1. Preserve checkout/build directories between builds. In other words, don't do clean builds. Let your build system do incremental builds and use its dependency caches as it would when running locally. This means not running builds in Docker containers, for instance (unless you take steps to keep them running).
2. Make sure your servers run behind caching HTTP proxies so if you do need to trigger a clean build downloads are properly cached and optimized.
3. Run builds on Macs! Yes, they are now much faster than other machines so if you can afford them and your codebase is portable enough, throw them into the mix and let high priority changes run on them instead of on slower Linux VMs. Apple silicon machines are a bit too new to be reaching obsolescence, but if you do have employees who give up "old" ARM machines then turn those into CI workers.
4. Ensure all build machines have fast SSDs.
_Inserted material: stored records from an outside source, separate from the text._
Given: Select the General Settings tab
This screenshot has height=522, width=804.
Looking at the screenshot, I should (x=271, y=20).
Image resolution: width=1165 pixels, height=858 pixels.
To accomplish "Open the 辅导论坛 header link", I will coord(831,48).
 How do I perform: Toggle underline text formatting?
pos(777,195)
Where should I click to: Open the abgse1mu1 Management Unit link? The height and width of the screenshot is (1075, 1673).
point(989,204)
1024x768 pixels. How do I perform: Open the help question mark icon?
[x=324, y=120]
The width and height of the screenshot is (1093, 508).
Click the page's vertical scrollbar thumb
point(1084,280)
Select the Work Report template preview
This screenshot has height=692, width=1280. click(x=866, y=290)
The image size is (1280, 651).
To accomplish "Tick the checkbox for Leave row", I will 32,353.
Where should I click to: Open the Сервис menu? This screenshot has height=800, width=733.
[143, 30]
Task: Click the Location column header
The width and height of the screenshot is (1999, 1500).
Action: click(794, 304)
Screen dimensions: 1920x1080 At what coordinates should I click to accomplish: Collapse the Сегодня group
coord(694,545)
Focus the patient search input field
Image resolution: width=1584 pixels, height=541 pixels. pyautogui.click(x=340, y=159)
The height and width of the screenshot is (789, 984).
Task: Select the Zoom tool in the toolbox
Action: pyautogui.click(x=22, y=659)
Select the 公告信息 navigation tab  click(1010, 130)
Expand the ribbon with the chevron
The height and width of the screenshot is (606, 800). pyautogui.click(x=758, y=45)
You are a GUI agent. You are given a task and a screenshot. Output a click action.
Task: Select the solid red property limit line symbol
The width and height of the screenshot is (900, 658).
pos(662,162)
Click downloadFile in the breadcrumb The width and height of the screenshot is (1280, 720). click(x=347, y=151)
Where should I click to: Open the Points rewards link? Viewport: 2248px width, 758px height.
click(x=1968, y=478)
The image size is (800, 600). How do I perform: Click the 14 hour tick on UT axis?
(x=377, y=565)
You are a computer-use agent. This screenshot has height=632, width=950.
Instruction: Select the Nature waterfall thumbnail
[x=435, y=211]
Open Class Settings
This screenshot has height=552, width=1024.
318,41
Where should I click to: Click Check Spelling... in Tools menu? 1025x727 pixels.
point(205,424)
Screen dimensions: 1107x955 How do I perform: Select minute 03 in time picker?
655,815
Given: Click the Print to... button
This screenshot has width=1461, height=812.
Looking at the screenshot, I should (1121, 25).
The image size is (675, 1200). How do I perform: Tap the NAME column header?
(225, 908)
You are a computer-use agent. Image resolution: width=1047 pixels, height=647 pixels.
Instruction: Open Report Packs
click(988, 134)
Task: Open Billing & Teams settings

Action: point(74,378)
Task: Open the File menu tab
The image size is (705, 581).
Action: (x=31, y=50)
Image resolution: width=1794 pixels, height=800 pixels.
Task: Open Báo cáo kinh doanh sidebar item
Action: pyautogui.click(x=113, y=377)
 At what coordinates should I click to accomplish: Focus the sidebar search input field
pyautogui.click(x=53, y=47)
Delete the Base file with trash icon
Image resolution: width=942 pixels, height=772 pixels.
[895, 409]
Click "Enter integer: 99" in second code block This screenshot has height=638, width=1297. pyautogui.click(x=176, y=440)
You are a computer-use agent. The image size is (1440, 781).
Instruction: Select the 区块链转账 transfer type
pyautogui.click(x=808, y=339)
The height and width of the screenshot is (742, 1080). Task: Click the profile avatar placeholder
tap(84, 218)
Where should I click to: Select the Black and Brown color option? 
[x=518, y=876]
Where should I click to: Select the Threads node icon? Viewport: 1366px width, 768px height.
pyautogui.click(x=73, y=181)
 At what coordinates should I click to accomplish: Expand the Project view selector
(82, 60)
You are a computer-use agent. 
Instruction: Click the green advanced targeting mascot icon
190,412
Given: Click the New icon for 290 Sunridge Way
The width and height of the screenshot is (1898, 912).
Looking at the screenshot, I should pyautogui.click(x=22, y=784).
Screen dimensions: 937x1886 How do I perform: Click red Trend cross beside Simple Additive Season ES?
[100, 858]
5. Use dedicated machines for build workers i.e. not cloud VMs which are often over-subscribed. Or use a cloud that's good value for money and doesn't over-subscribe VMs like Oracle's [1]. Dedicated machines in the big clouds can be expensive, but you can get cheaper smaller machines elsewhere. Or just buy hardware and wire it up yourself in an office. It's not important for build machines to be HA. You always have the option of mixing machines and adding cloud VMs too if your load suddenly increases.
6. Use a build system that understands build graphs properly (i.e. not Maven) and modularize the codebase well. Most build systems can't eliminate redundant unit testing within a module, but can do so between modules, so finer grained modules + incremental builds can reduce the number of tests that are run for a given change.
7. Be judicious about what tests are run on every change. Do you really need to run a full blown end to end test on every commit? Probably not.
Test times are definitely an area where we need some more fundamental R&D though. Integration testing is the highest value testing but it's also the type of test build systems struggle the most to optimize out, as figuring out what might have been broken by a change is too hard.
[1] Disclosure: I do some work for Oracle Labs, but I think this statement is true regardless.
rurban a year ago
My pipeline is. Github self-hosted, running on the inference server with many Nvidia GPU's. Pretty easy to setup.
jdlshore a year ago
Not really about AI, but instead a complaint about the difficulty of optimizing build pipelines.
fire_lake a year ago
Weird article. Bazel does exactly what the author wants. And it seems unrelated to AI.